● **Arahan Tugas**
Tuliskan ulang tanpa perubahan sebagian artikel tentang renegosiasi kontrak pertambangan di bawah ini. Mulailah dari kata-kata yang memuat "Mana ada orang", lalu berhenti setelah "dipastikan menyusut drastis.".

● **Teks Dokumen**
Baca berita dengan sedikit iklan, klik di sini

Ekonomi

Para Raksasa Tak Mau Ciut

Ada empat ganjalan yang membuat renegosiasi kontrak pertambangan sulit berjalan. Perusahaan tambang besar ingin semua wilayah konsesi tetap mereka kuasai.

9 Juli 2012 | 00.00 WIB

Image of Tempo
Perbesar

Baca berita dengan sedikit iklan, klik di sini

Mana ada orang bisnis mau merugi? Prinsip ini dianut oleh sejumlah pemegang izin usaha pertambangan yang sampai kini masih enggan menyambut ajak­an pemerintah merundingkan ulang kontrak mereka. Hitungannya sederhana, dengan aturan baru yang jadi acuan, keuntungan yang bisa dipetik oleh para penambang itu bisa dipastikan menyusut drastis.

● **Data Terkumpul**
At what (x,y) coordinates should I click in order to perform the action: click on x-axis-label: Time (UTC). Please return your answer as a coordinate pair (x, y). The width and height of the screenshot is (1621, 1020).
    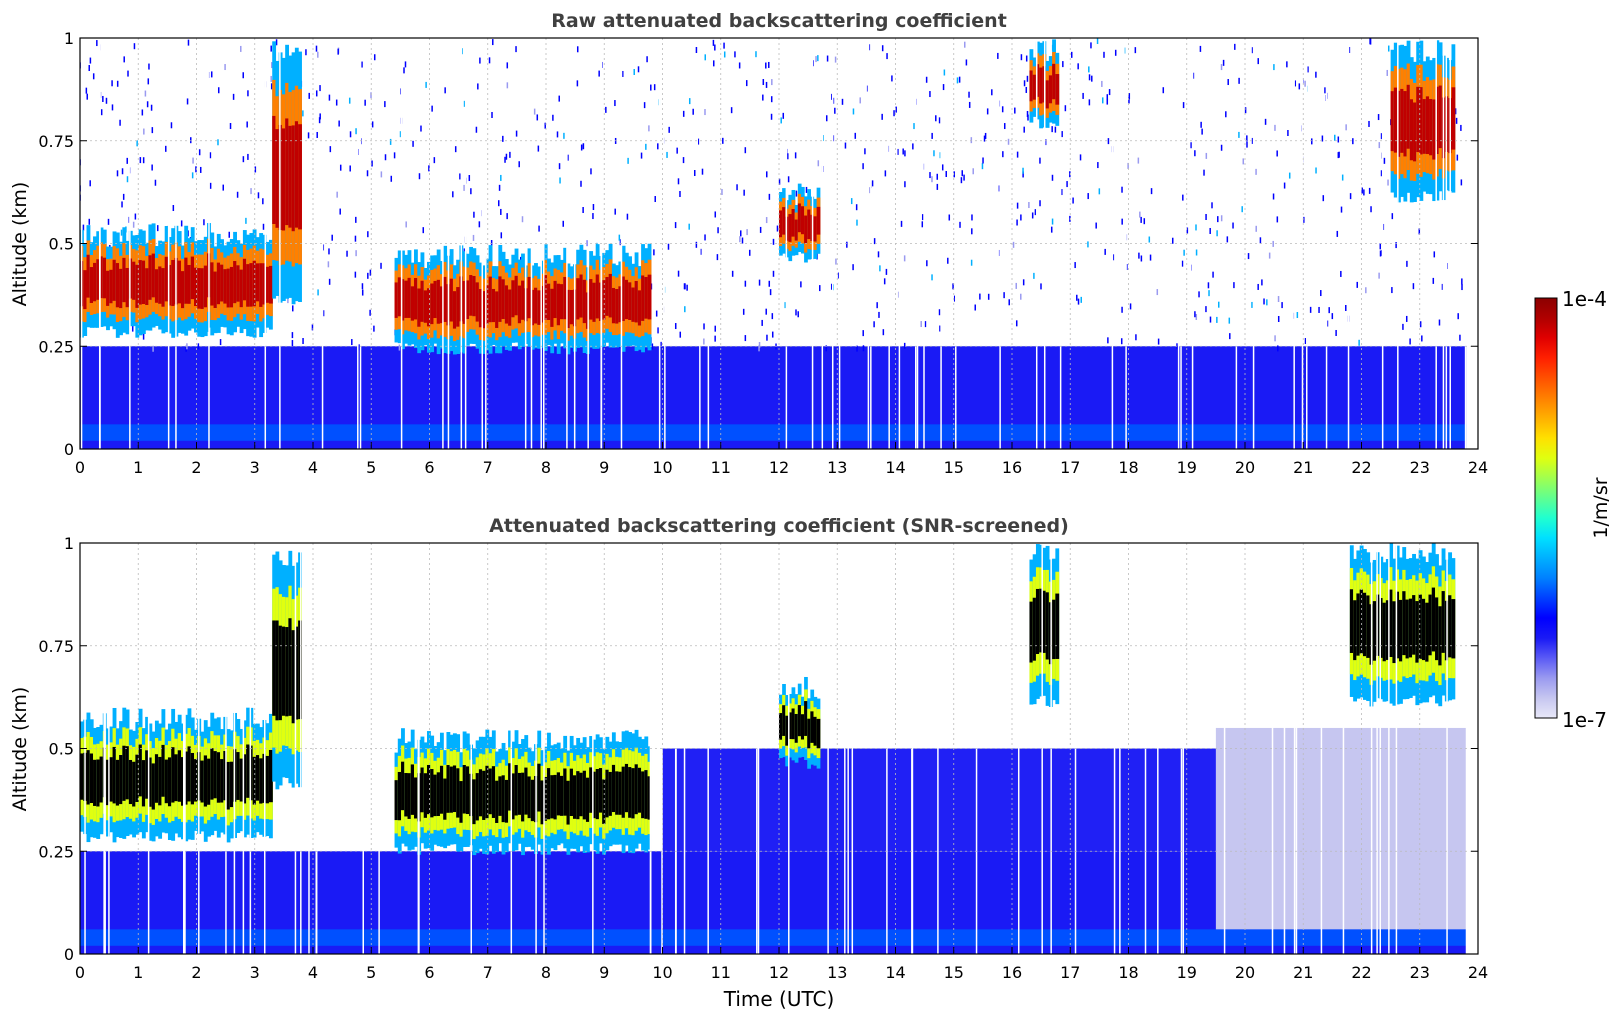
    Looking at the image, I should click on (779, 999).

● **Jawaban Tugas**
Mana ada orang bisnis mau merugi? Prinsip ini dianut oleh sejumlah pemegang izin usaha pertambangan yang sampai kini masih enggan menyambut ajak­an pemerintah merundingkan ulang kontrak mereka. Hitungannya sederhana, dengan aturan baru yang jadi acuan, keuntungan yang bisa dipetik oleh para penambang itu bisa dipastikan menyusut drastis.